• **How to complete this task**
The expected output is each line in the data below that includes the string "computer".

Extracted data entries:
────────────────
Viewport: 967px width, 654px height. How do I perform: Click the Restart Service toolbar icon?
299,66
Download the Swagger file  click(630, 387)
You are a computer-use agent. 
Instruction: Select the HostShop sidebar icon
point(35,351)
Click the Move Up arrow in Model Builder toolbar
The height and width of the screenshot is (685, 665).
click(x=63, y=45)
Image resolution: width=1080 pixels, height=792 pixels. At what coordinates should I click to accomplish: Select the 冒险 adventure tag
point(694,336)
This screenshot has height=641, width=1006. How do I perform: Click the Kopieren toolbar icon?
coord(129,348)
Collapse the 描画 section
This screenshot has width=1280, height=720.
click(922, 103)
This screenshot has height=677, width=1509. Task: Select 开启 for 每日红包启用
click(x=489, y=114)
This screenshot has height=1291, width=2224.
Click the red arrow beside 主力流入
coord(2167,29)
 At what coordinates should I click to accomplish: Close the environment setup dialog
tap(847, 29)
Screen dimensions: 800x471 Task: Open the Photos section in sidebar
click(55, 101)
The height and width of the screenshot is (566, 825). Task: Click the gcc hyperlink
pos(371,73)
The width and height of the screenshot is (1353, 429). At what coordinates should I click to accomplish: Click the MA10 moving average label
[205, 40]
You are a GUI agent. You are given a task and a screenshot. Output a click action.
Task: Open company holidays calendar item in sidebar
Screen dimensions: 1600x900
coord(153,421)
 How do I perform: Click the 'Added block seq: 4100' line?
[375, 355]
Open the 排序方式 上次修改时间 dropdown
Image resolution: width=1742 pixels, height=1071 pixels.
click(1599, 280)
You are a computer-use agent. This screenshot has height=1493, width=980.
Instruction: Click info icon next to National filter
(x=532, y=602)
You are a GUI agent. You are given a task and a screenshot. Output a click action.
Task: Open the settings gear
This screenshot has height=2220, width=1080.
────────────────
• **Answer box**
You are a computer-use agent. 
You are a computer-use agent. This screenshot has height=1493, width=980.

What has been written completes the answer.